__Passage to read__:
Wigan Arts Festival returns this summer
A spectacular celebration of all things artistic is being held across the borough after last year's event could not take place due to Covid-19.
The festival is back at the end of July and in August with a fortnight-long programme packed with events and activities for culture vultures of all ages.
The Old Courts, which has organised previous festivals, has teamed up with a number of partners including Wigan Council, The Turnpike, WigLe Dance, Leigh Film Society, Leigh Spinners Mill and Wigan Steam to make the ambitious event a reality.
The Old Courts artistic director Jonny Davenport said: “I’m really excited to see the impact that the festival can have and I’d encourage people to seek out familiar favourites but also to experience something different.
“There will be a vast array to choose from. Collaborating with partners external to The Old Courts has always been something we have valued, and I think it’s a real mark of progress that this way of working is being scaled up.

__Record extracts__:
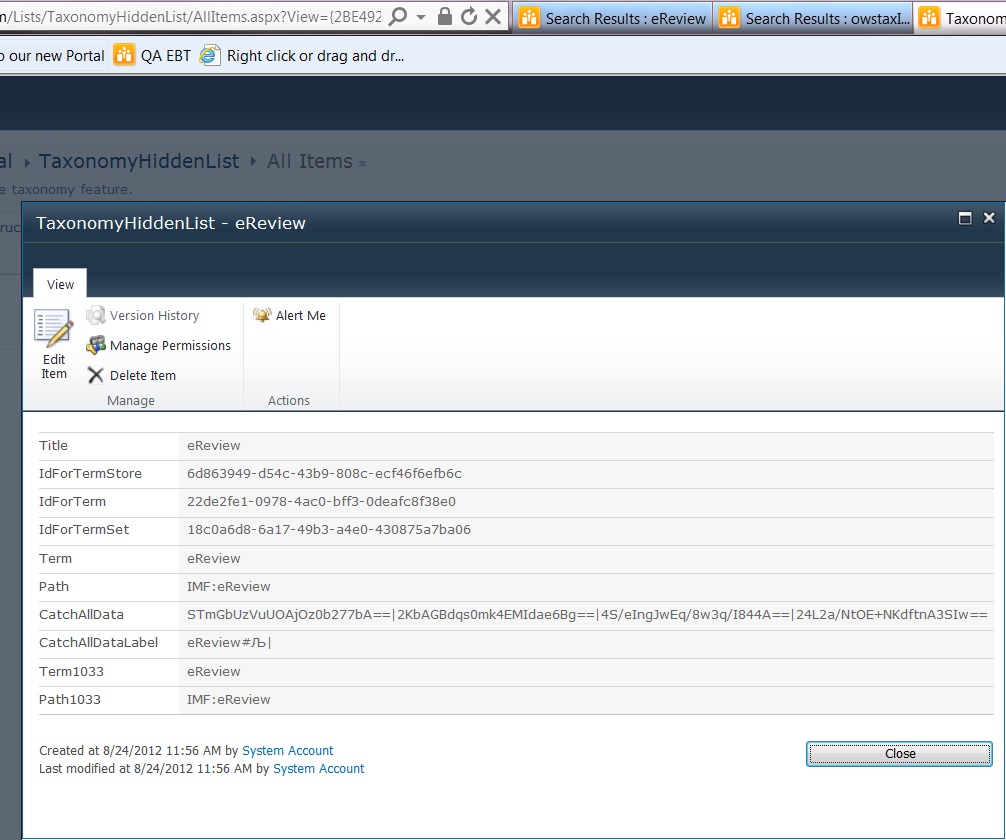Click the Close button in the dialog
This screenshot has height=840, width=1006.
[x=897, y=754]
--
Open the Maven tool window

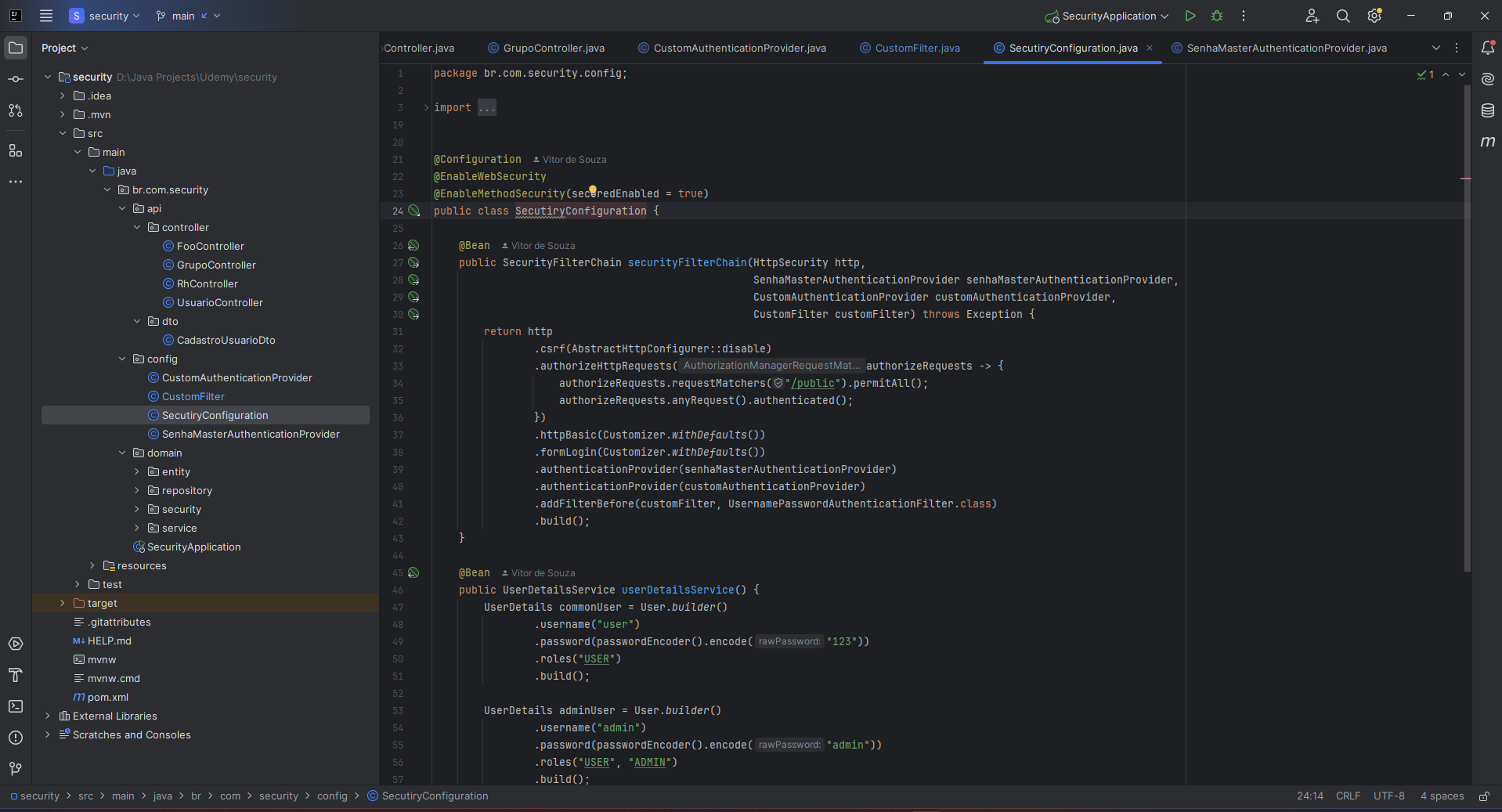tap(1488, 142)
==
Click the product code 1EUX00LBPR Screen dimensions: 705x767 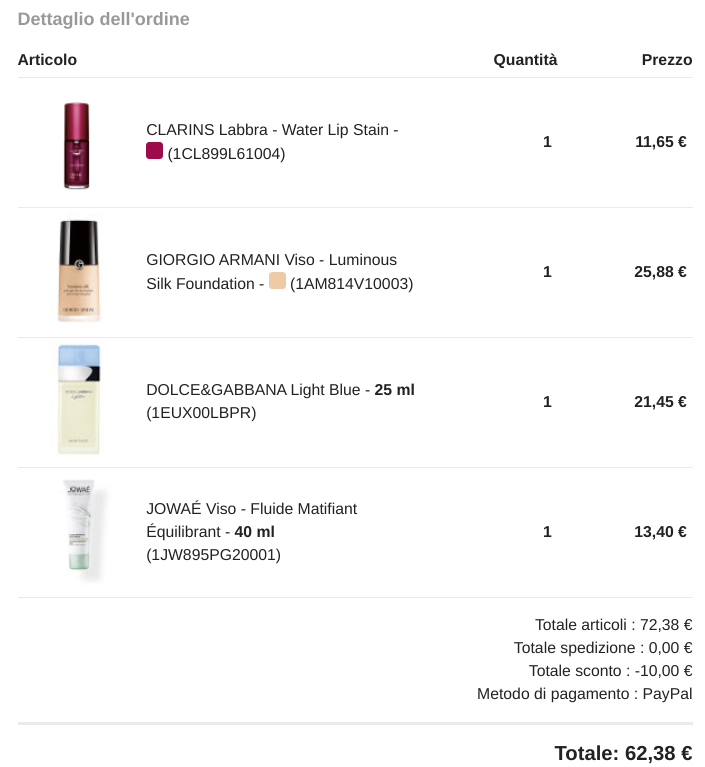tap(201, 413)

__Work to complete__:
[A] Answer these from the Wigan Arts Festival article:
(i) What stopped last year's event from taking place?
(ii) How long does the festival programme run?
(iii) Who is the artistic director of The Old Courts?
[B] Carry the Wigan Arts Festival article on from its last sentence.
The data is separate material, unrelated to the Wigan Arts Festival article.

__Answers for this exercise__:
[A]
(i) Covid-19
(ii) A fortnight
(iii) Jonny Davenport

[B]
“Wigan Arts Festival feels like another big step in the right direction as it’s using arts and culture to bring people together.
“We are now seeing sustained and committed collaboration from more and more cultural organisations which is great for the borough and great for the arts.”
Highlights of the festival which have already been announced include performances in the pop-up drama space The Den by the Royal Exchange Theatre at Leigh Spinners Mill, singalong films and nostalgic heritage screenings at Leigh Town Hall, a bubble art exhibition at Cross Street Arts in Standish and workshops at The Turnpike in Leigh which will involve artists working with children to create eco products.
There will be a touring museum installation, live music performances including gigs in Leigh Library, Leigh Parish Church and Wigan town centre and a performance of Romeo and Juliet in the gardens at Haigh Hall.
Other organisations which are on board have spoken of their excitement at being involved with the festival after 15 months which have been extremely tough for the creative sectors due to the restrictions brought in to slow the spread of the novel coronavirus.
Louise Robson, creative director of Wigan Steam, said: “We’re really excited that Wigan Arts Festival is taking place again this year.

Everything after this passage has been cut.